Posted in Articles, Arts, Brazil, Caribbean/Latin America, Identity Development/Psychology, Media Archive on 2015-07-09 01:34Z by Steven

Q & A with Ana Carolina Vidal + her Afro-Futuristic project

Rooted In Magazine
2015-07-08

Annina Chirade


O Mestiço Revisited II, Ana Carolina Vidal

São Paulo native, Ana Carolina Vidal, is a multi-racial Brazilian artist who explores the dynamics of her country through her art. Her work is largely focused on portraiture; each piece in her ongoing Afro-Futuristic project is both an affirmation and reimagining of her identity. Through each subject, she pushes for us to see the ancestors that exist within us. Her gaze is filled with an emotional honesty towards a society still at odds with its past. Ana centres her Indigenous, African and European roots within a larger social framework; the political and personal can’t help but be intertwined in her work.
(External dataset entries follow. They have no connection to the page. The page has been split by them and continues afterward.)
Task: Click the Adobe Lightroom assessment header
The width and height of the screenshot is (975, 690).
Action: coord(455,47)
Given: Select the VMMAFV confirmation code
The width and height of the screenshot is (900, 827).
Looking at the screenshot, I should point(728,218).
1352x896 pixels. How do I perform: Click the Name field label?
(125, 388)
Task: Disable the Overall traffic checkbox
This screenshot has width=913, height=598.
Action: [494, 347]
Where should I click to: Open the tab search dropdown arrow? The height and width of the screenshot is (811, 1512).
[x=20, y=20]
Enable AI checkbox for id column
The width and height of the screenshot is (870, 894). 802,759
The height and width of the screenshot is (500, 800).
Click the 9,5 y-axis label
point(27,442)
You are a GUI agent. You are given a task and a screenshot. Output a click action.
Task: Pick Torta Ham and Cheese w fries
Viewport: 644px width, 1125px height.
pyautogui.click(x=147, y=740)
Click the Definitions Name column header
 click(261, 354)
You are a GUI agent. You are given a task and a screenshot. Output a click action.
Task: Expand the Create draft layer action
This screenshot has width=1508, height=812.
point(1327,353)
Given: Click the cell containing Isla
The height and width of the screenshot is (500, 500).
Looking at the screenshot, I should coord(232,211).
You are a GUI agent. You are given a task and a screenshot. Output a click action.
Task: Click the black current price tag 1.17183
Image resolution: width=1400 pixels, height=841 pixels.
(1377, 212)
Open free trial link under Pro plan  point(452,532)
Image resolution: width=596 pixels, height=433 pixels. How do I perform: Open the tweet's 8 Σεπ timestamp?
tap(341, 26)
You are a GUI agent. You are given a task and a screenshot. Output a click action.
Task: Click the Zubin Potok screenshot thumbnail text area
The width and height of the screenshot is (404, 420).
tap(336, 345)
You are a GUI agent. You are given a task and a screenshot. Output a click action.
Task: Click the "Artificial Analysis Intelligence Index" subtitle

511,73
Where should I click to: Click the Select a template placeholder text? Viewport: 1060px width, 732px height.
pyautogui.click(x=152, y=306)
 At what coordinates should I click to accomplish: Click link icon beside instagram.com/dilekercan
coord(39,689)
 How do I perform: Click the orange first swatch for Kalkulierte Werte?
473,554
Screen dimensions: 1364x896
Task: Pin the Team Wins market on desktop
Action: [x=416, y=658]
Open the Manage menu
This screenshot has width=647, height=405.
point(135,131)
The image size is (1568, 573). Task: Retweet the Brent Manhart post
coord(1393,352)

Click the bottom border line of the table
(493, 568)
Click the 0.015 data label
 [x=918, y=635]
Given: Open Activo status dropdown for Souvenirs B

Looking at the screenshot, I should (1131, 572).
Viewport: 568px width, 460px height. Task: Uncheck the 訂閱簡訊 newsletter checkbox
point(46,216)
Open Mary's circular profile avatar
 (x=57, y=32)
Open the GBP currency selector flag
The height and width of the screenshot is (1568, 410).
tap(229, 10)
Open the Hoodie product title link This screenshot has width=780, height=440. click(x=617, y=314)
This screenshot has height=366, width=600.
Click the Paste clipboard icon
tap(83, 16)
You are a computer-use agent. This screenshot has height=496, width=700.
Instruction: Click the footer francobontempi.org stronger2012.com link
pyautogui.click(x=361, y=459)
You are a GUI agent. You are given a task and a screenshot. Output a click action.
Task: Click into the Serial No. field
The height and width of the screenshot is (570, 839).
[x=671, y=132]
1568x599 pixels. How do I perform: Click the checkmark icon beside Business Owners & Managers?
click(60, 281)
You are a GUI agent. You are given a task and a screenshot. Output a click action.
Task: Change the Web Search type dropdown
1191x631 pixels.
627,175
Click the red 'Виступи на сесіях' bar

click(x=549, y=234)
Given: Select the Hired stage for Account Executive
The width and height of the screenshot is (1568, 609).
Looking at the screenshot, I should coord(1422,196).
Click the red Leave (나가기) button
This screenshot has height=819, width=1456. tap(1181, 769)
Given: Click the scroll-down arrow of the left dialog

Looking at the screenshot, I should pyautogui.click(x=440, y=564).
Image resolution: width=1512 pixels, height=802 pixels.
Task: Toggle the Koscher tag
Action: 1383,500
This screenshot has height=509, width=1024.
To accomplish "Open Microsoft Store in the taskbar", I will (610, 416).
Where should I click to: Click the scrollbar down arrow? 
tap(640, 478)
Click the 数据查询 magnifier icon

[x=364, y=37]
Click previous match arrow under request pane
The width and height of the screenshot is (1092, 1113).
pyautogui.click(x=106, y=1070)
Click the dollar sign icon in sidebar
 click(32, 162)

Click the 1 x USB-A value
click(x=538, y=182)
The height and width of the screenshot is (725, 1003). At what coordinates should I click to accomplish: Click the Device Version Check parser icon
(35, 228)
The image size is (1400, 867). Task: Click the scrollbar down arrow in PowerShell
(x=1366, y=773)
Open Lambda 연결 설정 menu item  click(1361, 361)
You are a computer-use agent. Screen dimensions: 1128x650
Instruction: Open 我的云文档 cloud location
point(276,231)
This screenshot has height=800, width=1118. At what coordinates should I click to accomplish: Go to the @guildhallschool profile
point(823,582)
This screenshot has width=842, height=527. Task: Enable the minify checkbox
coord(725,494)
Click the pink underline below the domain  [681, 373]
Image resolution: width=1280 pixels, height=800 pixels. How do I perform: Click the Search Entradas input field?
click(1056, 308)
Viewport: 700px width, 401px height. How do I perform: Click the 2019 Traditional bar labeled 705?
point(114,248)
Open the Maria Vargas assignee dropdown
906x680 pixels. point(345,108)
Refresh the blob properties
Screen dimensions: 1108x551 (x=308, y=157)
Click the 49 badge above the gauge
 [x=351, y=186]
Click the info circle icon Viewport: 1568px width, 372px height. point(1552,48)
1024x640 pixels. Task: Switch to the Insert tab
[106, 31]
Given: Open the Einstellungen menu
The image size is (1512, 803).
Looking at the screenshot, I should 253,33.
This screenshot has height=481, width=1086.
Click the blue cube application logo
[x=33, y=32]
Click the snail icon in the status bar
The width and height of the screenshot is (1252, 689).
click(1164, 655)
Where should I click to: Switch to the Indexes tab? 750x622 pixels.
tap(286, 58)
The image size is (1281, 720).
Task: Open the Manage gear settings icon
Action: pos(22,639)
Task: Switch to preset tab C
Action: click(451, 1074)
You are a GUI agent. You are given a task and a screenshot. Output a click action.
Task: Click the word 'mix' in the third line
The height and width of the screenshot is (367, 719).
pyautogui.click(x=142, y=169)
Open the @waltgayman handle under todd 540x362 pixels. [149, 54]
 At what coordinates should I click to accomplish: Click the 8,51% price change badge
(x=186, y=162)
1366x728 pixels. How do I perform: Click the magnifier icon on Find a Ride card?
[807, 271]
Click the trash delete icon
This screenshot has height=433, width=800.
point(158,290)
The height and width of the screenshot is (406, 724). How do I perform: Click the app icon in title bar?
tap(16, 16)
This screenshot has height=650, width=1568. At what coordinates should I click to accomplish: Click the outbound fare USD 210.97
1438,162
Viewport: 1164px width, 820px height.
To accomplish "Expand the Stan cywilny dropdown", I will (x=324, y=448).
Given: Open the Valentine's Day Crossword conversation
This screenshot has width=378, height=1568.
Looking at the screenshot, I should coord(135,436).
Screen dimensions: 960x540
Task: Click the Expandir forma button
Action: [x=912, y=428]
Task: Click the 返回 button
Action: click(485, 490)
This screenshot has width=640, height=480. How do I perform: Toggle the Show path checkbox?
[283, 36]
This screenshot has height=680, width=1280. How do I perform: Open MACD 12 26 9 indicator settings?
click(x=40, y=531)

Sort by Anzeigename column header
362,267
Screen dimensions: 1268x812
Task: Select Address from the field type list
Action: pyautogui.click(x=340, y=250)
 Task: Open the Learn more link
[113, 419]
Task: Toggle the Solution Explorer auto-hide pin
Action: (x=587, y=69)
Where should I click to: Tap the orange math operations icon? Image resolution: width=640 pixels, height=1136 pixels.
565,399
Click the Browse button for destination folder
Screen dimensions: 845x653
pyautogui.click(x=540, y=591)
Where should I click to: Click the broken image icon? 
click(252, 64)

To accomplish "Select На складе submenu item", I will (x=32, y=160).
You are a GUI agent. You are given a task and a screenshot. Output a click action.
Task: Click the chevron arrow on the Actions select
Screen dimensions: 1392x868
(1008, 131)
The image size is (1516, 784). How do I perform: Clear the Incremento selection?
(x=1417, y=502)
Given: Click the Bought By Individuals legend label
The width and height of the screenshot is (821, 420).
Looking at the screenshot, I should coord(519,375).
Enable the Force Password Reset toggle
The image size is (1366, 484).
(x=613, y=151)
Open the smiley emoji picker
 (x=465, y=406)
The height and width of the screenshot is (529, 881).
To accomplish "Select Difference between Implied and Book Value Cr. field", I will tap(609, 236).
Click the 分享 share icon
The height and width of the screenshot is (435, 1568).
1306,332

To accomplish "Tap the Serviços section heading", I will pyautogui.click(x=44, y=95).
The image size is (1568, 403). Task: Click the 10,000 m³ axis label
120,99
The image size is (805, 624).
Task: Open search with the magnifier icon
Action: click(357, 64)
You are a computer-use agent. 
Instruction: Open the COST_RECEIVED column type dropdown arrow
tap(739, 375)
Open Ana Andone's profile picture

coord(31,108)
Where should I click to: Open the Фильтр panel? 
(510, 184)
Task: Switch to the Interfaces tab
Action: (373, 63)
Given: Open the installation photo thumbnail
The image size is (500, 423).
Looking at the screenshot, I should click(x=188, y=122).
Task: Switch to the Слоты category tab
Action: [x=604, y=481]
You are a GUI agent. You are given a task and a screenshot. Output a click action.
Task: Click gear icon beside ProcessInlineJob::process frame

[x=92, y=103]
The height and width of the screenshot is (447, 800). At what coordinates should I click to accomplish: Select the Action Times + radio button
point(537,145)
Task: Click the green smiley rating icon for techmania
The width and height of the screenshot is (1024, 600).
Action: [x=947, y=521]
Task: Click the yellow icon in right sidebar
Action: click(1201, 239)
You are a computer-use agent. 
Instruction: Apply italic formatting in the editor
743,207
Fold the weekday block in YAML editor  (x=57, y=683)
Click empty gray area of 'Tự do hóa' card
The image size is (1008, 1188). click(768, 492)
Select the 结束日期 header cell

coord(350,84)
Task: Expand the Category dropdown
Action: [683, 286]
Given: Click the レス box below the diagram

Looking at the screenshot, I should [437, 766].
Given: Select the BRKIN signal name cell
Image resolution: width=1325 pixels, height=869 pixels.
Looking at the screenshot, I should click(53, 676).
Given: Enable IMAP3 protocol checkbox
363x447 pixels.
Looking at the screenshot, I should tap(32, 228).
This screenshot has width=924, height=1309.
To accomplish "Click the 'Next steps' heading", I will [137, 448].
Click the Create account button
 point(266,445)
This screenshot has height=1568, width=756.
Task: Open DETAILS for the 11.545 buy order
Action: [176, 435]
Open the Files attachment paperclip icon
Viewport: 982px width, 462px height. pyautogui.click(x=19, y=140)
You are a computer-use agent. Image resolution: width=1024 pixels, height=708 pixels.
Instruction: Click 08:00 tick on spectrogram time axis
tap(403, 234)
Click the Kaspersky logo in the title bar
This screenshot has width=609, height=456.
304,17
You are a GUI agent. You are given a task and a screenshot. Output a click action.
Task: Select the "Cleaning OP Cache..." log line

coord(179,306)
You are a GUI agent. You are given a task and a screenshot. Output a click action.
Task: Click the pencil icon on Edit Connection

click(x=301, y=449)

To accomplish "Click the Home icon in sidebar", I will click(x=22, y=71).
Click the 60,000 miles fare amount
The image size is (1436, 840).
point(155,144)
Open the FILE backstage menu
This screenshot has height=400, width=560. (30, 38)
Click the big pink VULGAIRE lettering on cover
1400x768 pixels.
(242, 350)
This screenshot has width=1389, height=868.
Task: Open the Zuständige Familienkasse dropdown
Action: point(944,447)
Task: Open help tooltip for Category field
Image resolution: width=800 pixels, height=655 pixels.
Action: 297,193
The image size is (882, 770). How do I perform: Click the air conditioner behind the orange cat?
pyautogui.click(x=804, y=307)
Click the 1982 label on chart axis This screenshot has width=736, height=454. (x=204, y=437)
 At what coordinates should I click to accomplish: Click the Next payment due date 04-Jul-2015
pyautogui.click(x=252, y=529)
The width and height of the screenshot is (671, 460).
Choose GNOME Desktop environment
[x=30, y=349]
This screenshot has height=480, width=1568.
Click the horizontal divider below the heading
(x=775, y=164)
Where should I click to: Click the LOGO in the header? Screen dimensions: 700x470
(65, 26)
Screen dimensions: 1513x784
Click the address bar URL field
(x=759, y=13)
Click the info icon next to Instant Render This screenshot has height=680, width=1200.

It’s precisely because of her honesty that one is able to understand the deep love she has for her homeland. In every conversation we’ve had, her knowledge and quest to share the fullness of her country’s many cultures leaves one wanting to know more. She embraces its music, art, film, literature, dance, food and politics with passion. Ana is part of a young generation looking to break down the simplistic images many have of Brazil, and to shape its future. She has even created a Tumblr page, Brasil of Color, to let fellow Brazilians learn and share their histories. So how does her art speak to a society so awash with culture and complexity? I set up an interview to find out.

Annina: What is your background as an artist – do you consider yourself as mostly self-taught?

Ana: When I was a child, my aunt was my first contact with art. She was a painter and inspired me to pursue what I love – even if it took me a lifetime – I should do it! I would bother my parents a lot as a child to put me in a local artisan group; they taught me some handicrafts and how to paint, but I took those classes for a short period. Then when I was very young at school I took extra-curricular painting classes. In my teenage years I stopped painting. I was mainly self-taught, I still feel I need to learn so much. I think it’s interesting to have that academic basis, not only of techniques, but ways of thinking and building your creative process; learning new ways to relate to art that are different from the ways you already do…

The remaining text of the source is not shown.